Endothelin induces transcription of fos/jun family genes: A prominent role for calcium ion

The 21-amino acid mammalian peptide endothelin (ET) is a powerful vasoconstrictor, a mitogen for fibroblasts and vascular smooth muscle cells, and a potent effector for numerous tissues. Through extracellular interaction with G protein-coupled transmembrane receptors, ET stimulates intracellular second messenger events that in turn activate immediate early gene transcription. Using Northern blot hybridization and nuclear run-on analyses we examined the modulation of c-fos, fos-B, fra-1, c-jun, and jun-B gene transcripts in Rat-1 fibroblasts after ET treatment. Furthermore, we invested the role that intracellular Ca²⁺ transients played in effecting this gene regulation, using the intracellular Ca²⁺ chelator 1,2-bis(o-aminophenoxy)ethane-N,N,N′,N′,-tetraacetic acid (BAPTA) to block Ca²⁺-dependent transcription. Our results demonstrate that ET rapidly effects increased RNA levels for all five fos/jun family genes investigated at least two of them by increasing gene transcription.

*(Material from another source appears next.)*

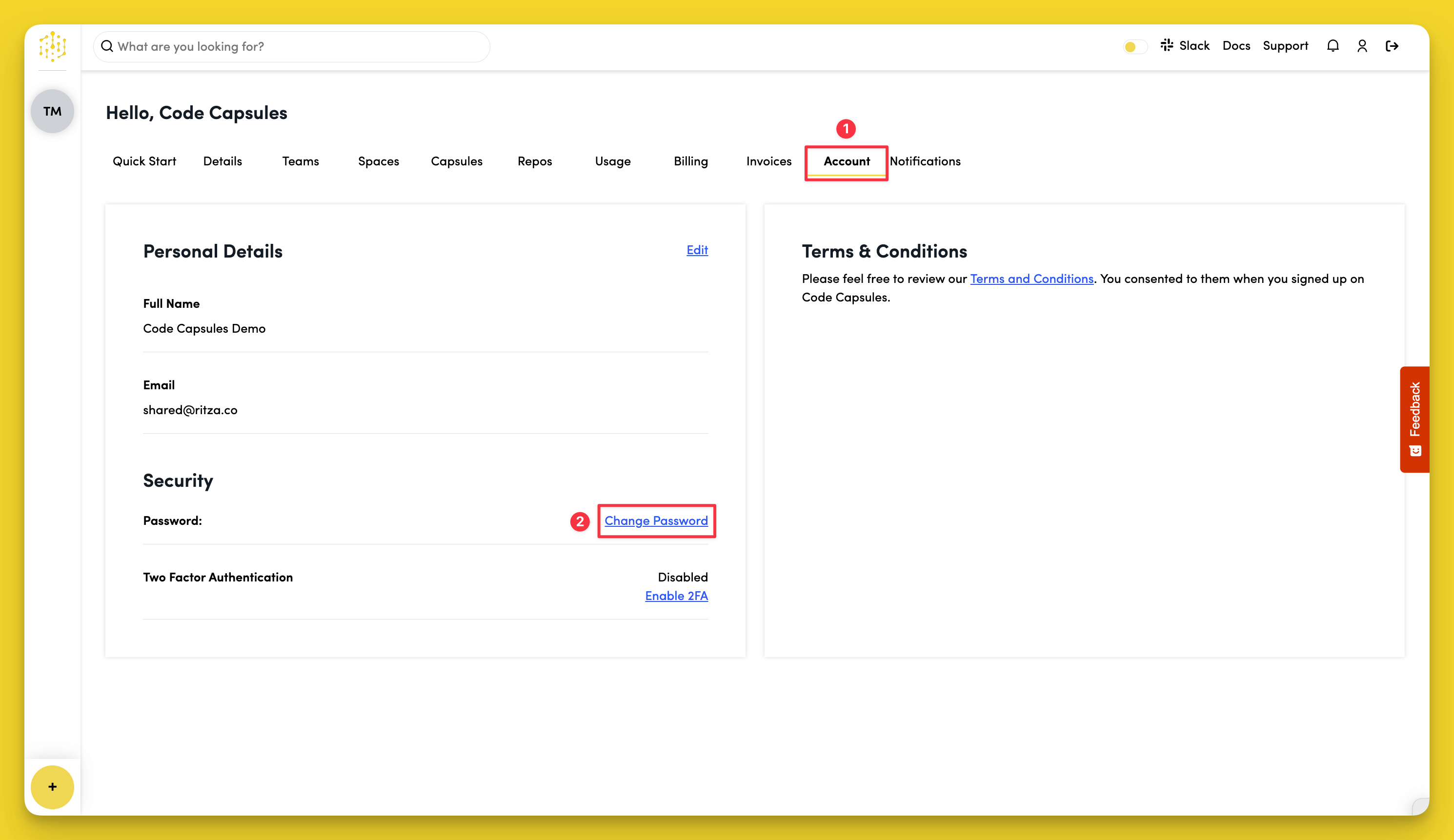Open the Billing tab

(691, 161)
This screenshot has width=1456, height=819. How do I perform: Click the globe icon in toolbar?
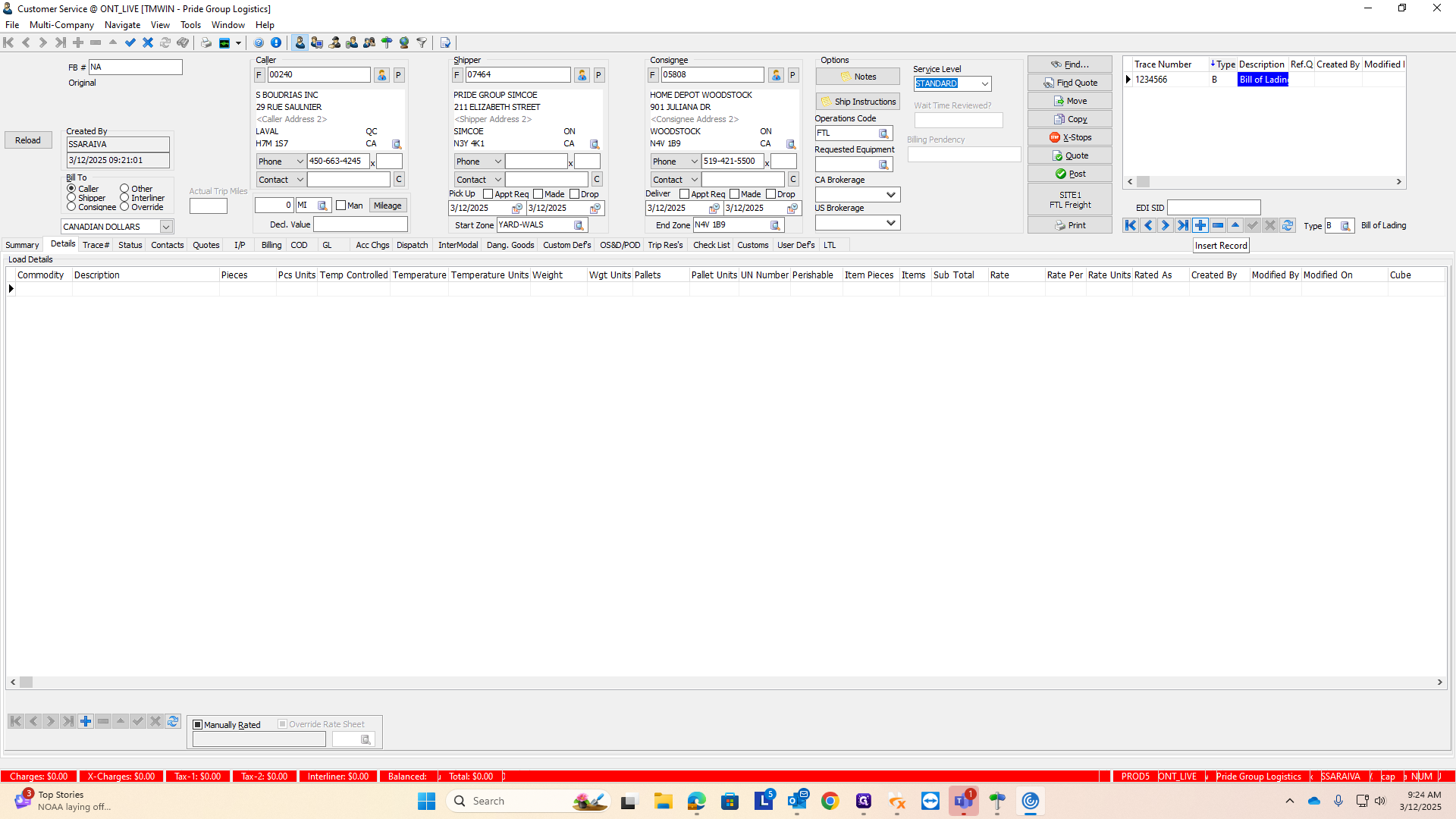[404, 42]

Furthermore, our results argue that increased intracellular free Ca²⁺ is directly involved in the induction of these fos/jun family genes by ET. While mobilization of intracellular Ca²⁺ is not the only pathway to fos/jun gene induction used by ET, it is clearly a major component of the signaling apparatus that is set in motion by this potent effector.